The publication of a new Lancet study, which reports $5 billion less in funding for reproductive health than commonly accepted, has raised questions among family planning advocates. With more than 222 million women in the developing world with unmet need for modern contraception, mobilizing funding for reproductive health, including family planning, is critical. What do these new numbers tell us about those efforts, and how do they compare with the existing data? We crunched the numbers to get the bottom of what the buzz is all about.
Resource Tracking 101
For decades researchers and advocates monitoring funding flows for international RH have relied on data produced by the United Nations Population Fund (UNFPA). PAI has been one of the organizations using UNFPA’s data to mobilize funding by comparing donor funding to their commitments or ability to pay (so-called “naming and shaming”). Civil society materials “shadow” official UN reports monitoring implementation of the International Conference on Population and Development (ICPD) Programme of Action (PoA).
UNFPA gathers data on funding for the costed population package from the ICPD PoA, or population assistance, which includes basic reproductive health, family planning, HIV/AIDS and other sexually transmitted infections (STIs), and basic research. They collect the aid data from the OECD’s Creditor Reporting System (CRS), verified by a questionnaire filled out by donors and UNFPA country offices. The current incarnation of this work is the Resource Flows Project implemented by the Netherlands Interdisciplinary Demographic Institute (NIDI), but the data collection goes as far back as population assistance itself. Just last week in PAI’s library (yes, we still have a physical library!) we discovered a Global Population Assistance Report published by UNFPA in 1992, and it has data on population assistance dating back to the 1950s.
The UNFPA/NIDI data is sometimes criticized for the long time lag and the difficulty in capturing pooled funding that goes to reproductive health. But it remains the best source of data on funding. So how do these new numbers compare?
A New Kid on the Block
The authors of the Lancet study—Justine Hsu, Peter Berman and Anne Mills—pored through hundreds of thousands of projects in the OECD CRS database to calculate the amount of funding for projects and components of projects dedicated to female reproductive health. They define reproductive health as maternal and newborn health, family planning, sexual health and STIs, including HIV/AIDS. They find that a vast majority of aid goes to prevent and treat HIV infection in women — with less than 16 percent of funding going towards reproductive health generally and just 8 percent reserved for family planning. This marks an important contribution in a landscape sparse with aid data specifically on women and girls’ RH.
Squaring the Numbers
At face value, Hsu, Berman and Mills’ total for reproductive health is $5 billion below UNFPA/NIDI, and their funding categories are not readily comparable. We dug into the annexes of Hsu et al. to disentangle the funding for reproductive health into the categories of family planning, basic reproductive health/maternal and newborn health and STIs to make a comparison. We were not able to separate out Hsu et al.’s sexual health, which is included in the family planning category.

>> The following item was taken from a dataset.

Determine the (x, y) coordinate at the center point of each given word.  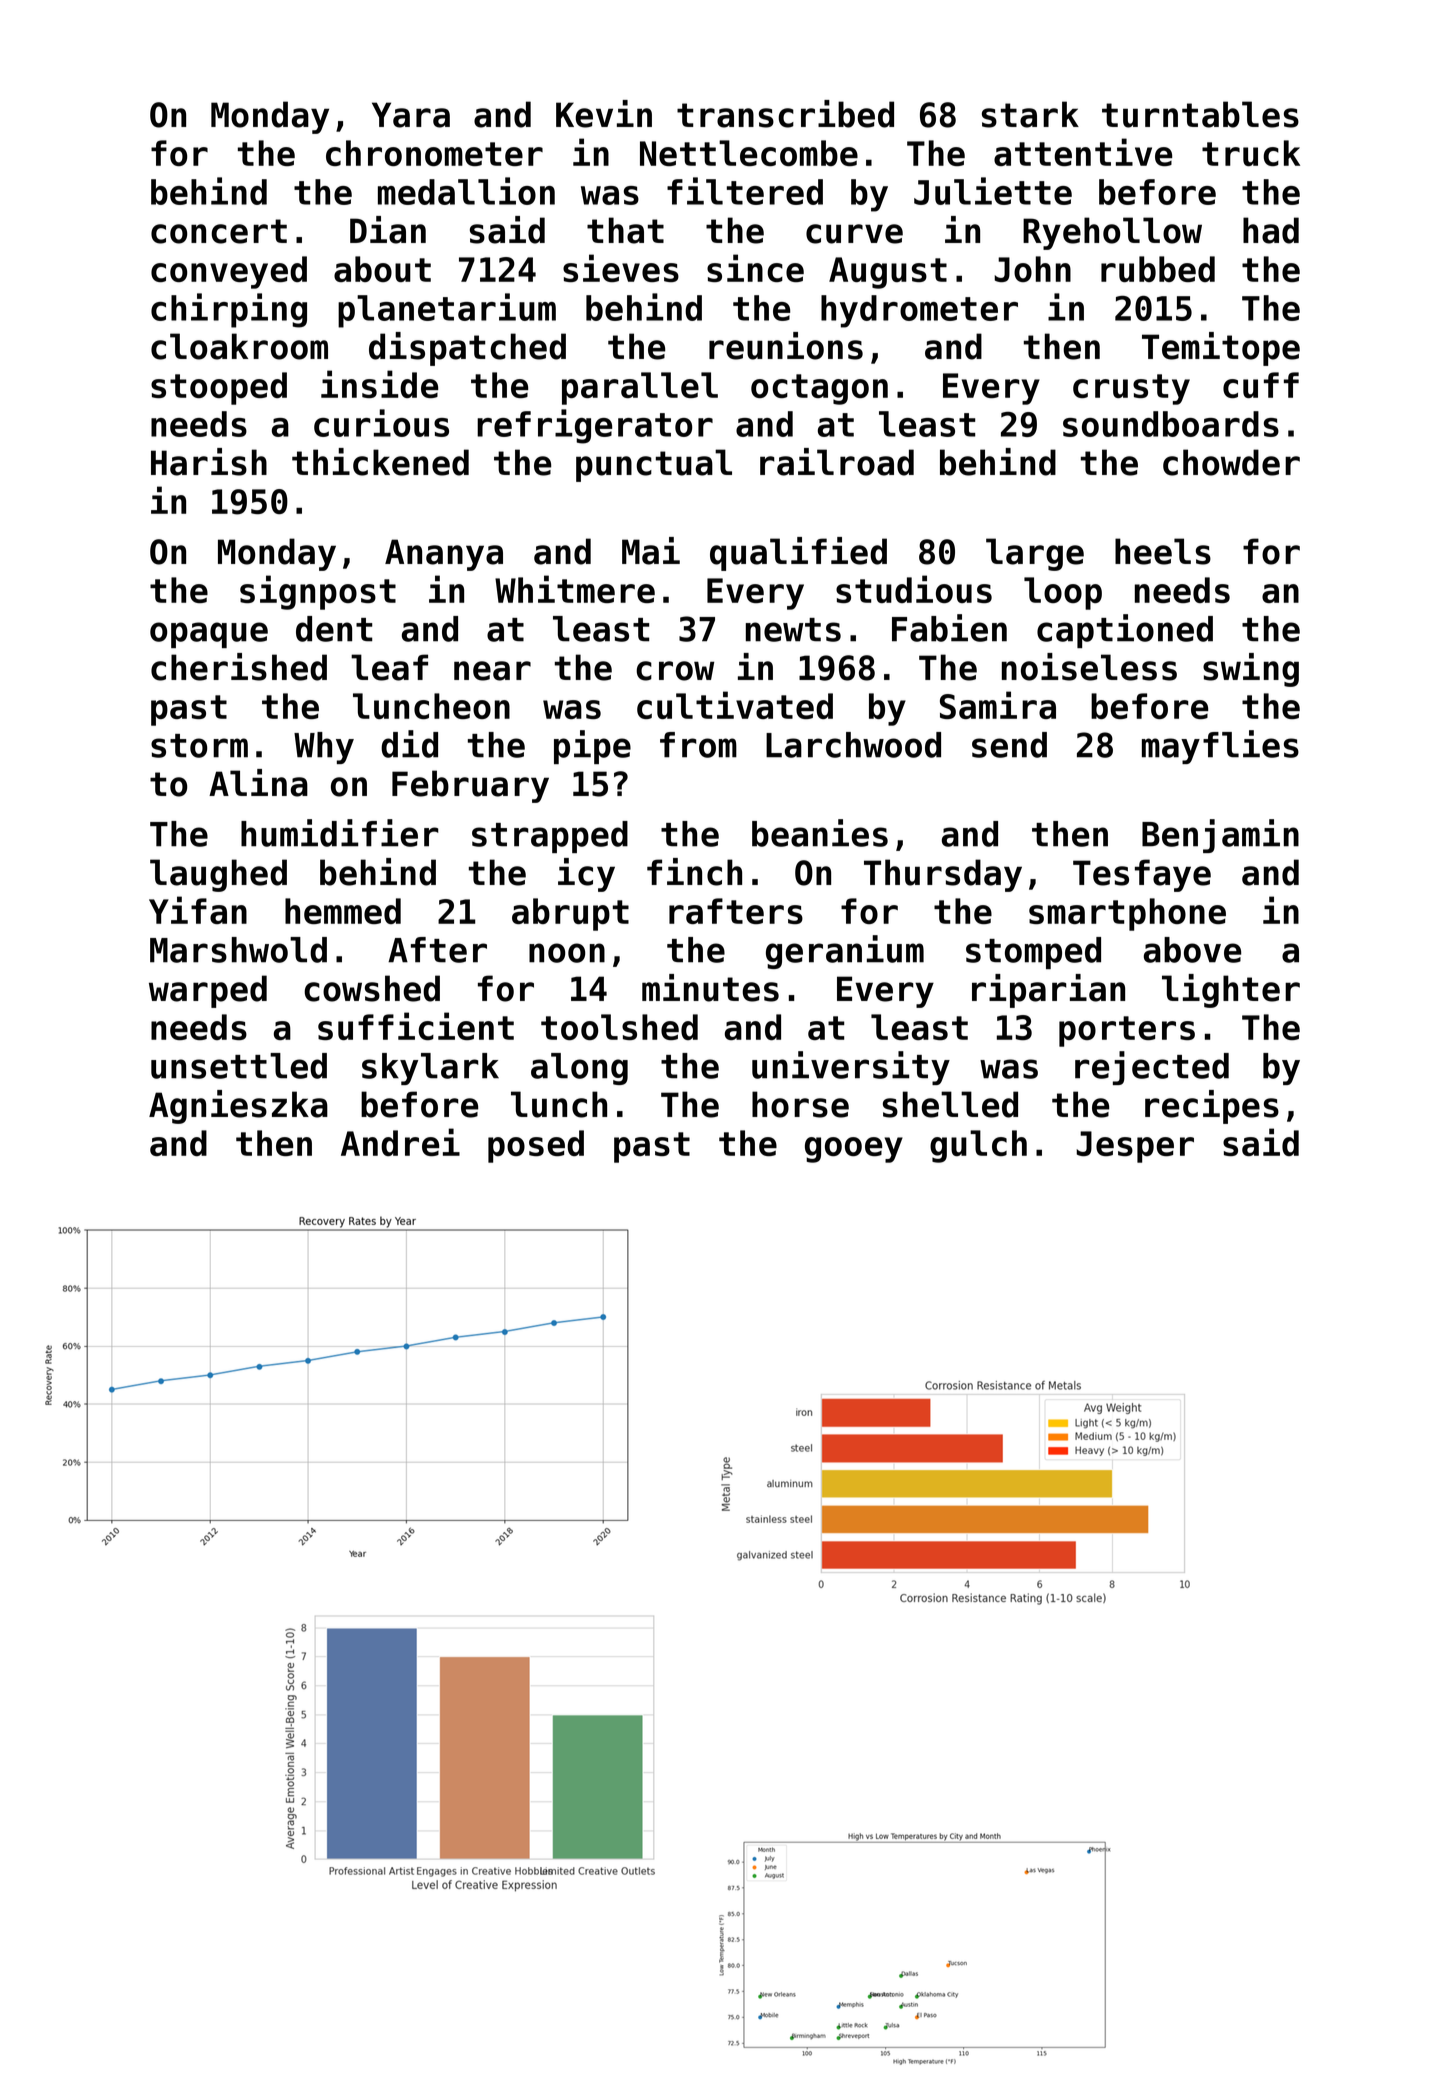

Table 1: Comparison of RH Funding Data by Category of Activity 2009 (2010 Constant $US)
|Hsu, Berman and Mills||Resource Flows Project|
|Total Reproductive Health||$5,579,000,000||$10,611,000,000|
|ODA for Basic Reproductive Health/Maternal and Newborn Health||$2,117,000,000||$2,485,000,000|
|ODA for Family Planning, Sexual Health and STIs, including HIV*||$3,461,000,000||Not Applicable|
|ODA for Family Planning||$750,000,000||$760,000,000|
|ODA for STIs/HIV/AIDS**||$2,711,000,000||$7,511,000,000|
|*Hsu, Berman and Mills use this category, which includes ODA for family planning (and sexual health), as well as ODA for STIs/HIV/AIDS
**Hsu, Berman and Mills isolate funding for HIV positive women of reproductive age only, while UNFPA/NIDI track total funding for STIs/HIV/AIDS, regardless of age and gender.
As you can see from Table 1, the $5 billion difference comes from Hsu et al.’s lower estimate for HIV/AIDS, which can be explained because they only included the proportion of funding for women only (versus UNFPA/NIDI’s women and men). The data for family planning and reproductive health/maternal health funding is roughly similar, and the difference can likely be explained by the varying methodologies. This makes sense, since most of the data that UNFPA/NIDI collect for reproductive health and family planning go to women and girls, so should include in Hsu et al.’s numbers.
The Bottom Line
The Hsu, Berman and Mills study validates the UNFPA/NIDI Resource Flows approach. It confirms that UNFPA and NIDI’s still have the best data we have for holding donors accountable for implementing the ICPD PoA given their alignment with resource needs. This is especially important as we approach the 20th anniversary of the ICPD, the achievement of which will depend on our ability to mobilize funding.